Bien que la jurisprudence en cette matière tende à favoriser la protection de l’élu dès que les allégations paraissent liées à l’exercice des fonctions municipales, un tribunal a récemment condamné un élu à rembourser honoraires et débours défrayés par la municipalité pour la défense d’un ancien maire poursuivi en diffamation. S’appuyant sur la décision de la Cour supérieure qui a rejeté la poursuite en diffamation, la Cour du Québec a accueilli le recours en remboursement de la municipalité de Saint-Colomban :
[70] Sans que ces mots ne s’y retrouvent écrits, il n’y a qu’un tout petit pas à franchir pour conclure, après lecture de la décision de la CMQ et du jugement Moore, que monsieur Dumais a agi de mauvaise foi en s’attaquant à monsieur Lalande de façon personnelle et non justifiée, de façon délibérée, en toute connaissance de cause et dans le but de lui nuire.
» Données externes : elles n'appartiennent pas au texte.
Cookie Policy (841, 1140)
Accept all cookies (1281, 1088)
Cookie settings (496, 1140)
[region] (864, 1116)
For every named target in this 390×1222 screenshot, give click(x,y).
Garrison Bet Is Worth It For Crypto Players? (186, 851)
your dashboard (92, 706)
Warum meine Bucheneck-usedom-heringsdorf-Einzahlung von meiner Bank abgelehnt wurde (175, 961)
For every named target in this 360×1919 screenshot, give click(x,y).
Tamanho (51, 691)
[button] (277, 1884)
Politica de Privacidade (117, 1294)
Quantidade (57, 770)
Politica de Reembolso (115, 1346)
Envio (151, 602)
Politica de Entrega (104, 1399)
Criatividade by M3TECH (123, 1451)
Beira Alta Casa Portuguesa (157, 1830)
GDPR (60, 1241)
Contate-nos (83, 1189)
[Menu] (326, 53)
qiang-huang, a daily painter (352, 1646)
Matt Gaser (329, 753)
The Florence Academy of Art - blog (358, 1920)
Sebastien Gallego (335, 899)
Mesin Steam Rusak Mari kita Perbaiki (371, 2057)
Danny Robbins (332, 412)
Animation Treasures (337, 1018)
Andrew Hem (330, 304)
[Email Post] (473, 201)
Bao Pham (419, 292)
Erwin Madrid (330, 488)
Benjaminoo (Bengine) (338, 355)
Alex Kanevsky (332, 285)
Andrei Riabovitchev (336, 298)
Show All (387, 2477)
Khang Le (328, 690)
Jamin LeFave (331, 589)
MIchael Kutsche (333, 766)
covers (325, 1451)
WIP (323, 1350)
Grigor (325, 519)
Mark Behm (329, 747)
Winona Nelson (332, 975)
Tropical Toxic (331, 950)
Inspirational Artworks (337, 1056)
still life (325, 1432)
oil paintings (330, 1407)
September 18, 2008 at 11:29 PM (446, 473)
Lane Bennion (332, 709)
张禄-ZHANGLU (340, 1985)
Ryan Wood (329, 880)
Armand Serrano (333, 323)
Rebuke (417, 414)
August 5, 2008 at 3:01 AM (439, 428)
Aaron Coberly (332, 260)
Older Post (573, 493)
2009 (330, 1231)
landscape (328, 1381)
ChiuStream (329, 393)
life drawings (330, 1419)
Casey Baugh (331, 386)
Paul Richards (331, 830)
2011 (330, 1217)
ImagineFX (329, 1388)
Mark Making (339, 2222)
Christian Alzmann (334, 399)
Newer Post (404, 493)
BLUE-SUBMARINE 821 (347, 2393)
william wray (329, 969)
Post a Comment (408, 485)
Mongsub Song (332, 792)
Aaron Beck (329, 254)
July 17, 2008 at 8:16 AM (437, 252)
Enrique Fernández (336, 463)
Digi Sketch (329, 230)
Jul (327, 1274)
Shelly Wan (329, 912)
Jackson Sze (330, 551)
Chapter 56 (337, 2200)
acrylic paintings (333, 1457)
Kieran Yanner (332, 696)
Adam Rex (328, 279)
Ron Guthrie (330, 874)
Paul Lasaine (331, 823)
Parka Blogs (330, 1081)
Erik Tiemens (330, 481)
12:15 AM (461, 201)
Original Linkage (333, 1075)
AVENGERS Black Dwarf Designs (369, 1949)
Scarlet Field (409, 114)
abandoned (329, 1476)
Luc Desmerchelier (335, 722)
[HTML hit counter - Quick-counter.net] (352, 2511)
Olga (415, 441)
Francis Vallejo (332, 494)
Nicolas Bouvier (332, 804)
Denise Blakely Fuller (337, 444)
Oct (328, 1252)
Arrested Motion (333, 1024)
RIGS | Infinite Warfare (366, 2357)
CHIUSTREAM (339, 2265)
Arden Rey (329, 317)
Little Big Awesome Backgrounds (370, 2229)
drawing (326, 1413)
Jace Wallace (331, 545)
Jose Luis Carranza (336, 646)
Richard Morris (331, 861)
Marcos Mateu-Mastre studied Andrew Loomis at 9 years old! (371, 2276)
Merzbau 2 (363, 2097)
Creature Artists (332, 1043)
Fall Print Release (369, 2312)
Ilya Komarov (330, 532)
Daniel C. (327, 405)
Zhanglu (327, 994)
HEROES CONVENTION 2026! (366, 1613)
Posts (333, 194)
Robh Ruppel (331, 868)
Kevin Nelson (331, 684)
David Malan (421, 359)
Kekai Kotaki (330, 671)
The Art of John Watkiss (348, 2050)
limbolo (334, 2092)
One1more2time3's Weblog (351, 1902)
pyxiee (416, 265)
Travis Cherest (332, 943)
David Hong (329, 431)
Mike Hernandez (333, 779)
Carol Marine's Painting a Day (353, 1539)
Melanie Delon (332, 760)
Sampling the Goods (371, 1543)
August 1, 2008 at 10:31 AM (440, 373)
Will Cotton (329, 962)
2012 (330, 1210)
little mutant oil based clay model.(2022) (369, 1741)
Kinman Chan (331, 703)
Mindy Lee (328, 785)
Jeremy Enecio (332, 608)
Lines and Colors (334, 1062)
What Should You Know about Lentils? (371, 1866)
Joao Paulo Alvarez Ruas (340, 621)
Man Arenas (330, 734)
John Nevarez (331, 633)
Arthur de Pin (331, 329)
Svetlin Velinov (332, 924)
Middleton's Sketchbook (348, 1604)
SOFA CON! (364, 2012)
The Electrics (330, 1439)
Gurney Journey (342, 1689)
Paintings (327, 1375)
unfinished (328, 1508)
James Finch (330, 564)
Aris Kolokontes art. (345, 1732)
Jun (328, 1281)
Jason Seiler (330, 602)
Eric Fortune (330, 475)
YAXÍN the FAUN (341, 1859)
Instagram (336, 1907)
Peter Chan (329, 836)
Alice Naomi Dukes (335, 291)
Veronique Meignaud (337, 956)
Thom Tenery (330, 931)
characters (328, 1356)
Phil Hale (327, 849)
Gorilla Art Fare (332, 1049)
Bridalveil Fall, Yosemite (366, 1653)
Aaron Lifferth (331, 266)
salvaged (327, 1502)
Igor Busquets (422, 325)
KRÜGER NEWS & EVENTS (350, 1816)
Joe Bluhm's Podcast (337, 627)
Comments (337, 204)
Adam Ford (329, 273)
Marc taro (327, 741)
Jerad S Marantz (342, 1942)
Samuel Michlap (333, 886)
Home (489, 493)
À la lumière de ce qui précède, on peut retenir que les remparts de la démocratie que sont le régime de protection des élus municipaux contre les pertes financières liées à leur fonction de même que le régime de protection contre les poursuites bâillons semblent être utilisés par les tribunaux pour favoriser le discours politique, mais dans des limites acceptables pour des contribuables raisonnablement informés.